The LIDAR map shows that the quarry was quite substantial and the geological memoir records it as showing 15 feet of fine grained and wedge bedded sandstone in the measures between the Shafton Marine Band and the Ackworth Rock. WYGT further describes it as being fine-grained, pale grey and yellow in colour and containing cross-bedded sets, with erosive scours being common at the bases.
There is nothing left of the priory buildings and although, in my 1967 edition of the Buildings of England West Yorkshire Riding, Pevsner notes that “Mr Pace tells me that many stones, carved and moulded, are stored in outbuildings,” as far as I am aware, it is not possible to observe the characteristics of this masonry.
Looking at one part of the old quarry, two old faces form a right angle and the trough cross-bedded sandstone is overlain by very thin beds of silty sandstone that is differentially weathered and would not be very suitable for building.

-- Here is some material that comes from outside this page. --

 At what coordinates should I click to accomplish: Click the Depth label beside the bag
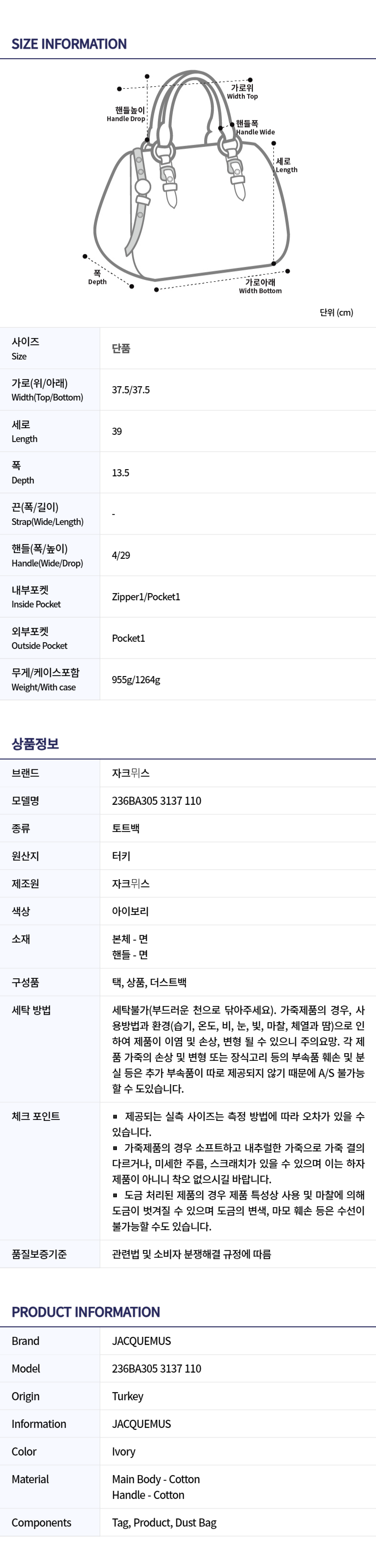click(97, 277)
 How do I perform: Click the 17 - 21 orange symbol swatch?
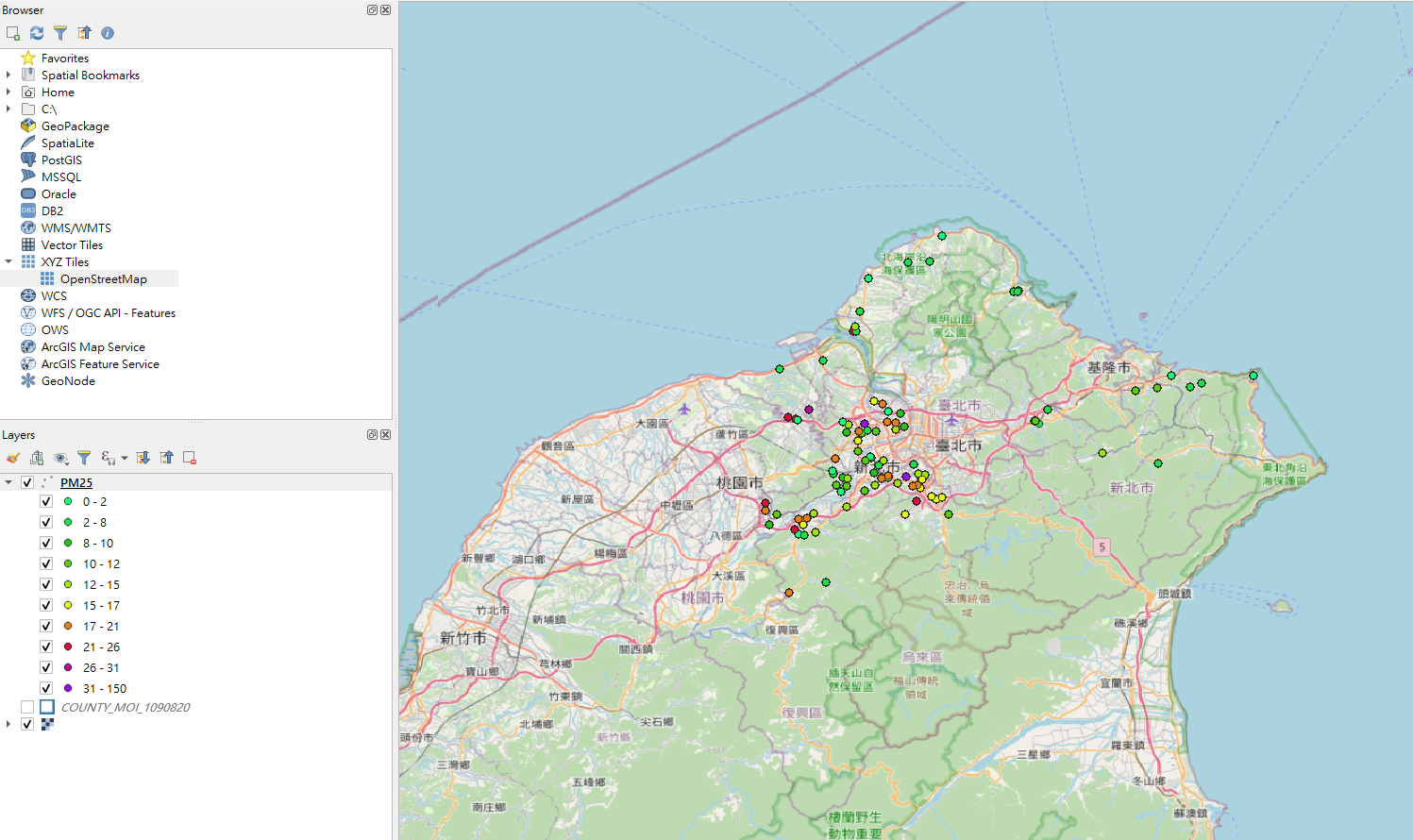tap(68, 626)
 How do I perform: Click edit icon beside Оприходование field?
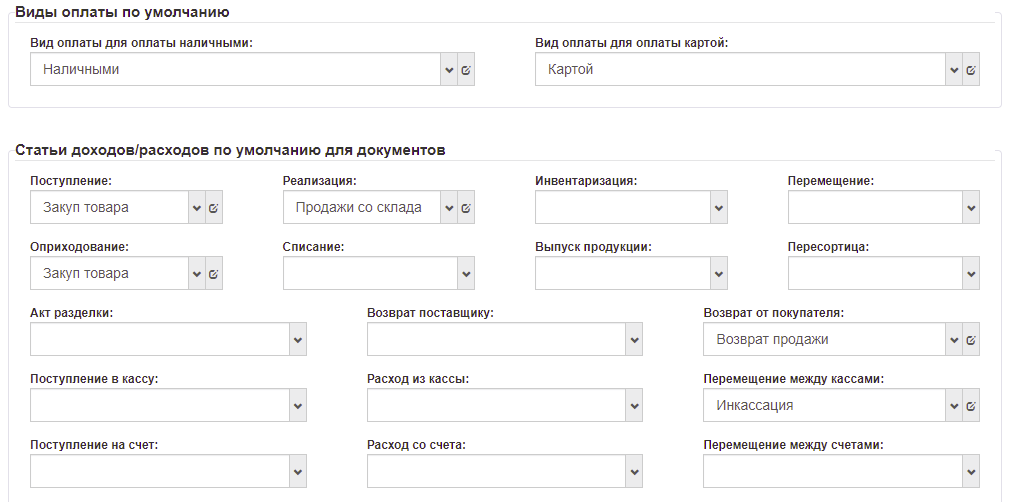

Since alighting from the No. 496 bus at Foulby a few hours before, I had encountered several things that interested me as a geologist: handmade bricks made from local clay, many examples of the use of Ackworth Rock as a building stone – a formation that I was not very familiar with - and various sedimentary structures.
WYGT describes the quarry as an ideal site for educational groups to observe sandstones and their features and, added to the above, I am sure that it would be appreciated by members of the Sheffield U3A Geology Group, but I am not sure that the National Trust would allow group visits to the garden, when the general public are normally charged £8 each.
From one of the quarry faces where the rock was loose, I was able to obtain a sample that is fine grained, brown/grey in colour with iron staining and Liesegang rings adding orange/brown colour variations. It is also thinly bedded and very small grains or white mica are clearly visible on several exposed bedding planes.
At the southern entrance to the Menagerie Garden is the Gothick Arch, which was probably built at the same time as the menagerie and is made of a very poor quality rubble sandstone that I suspect was taken from the quarry at the time.
The minor Coal Measures sandstones very often contain a considerable quantity of silt and these are usually only suitable for very basic walling stone, with limited massive sandy beds that could be used for well squared walling and dressings.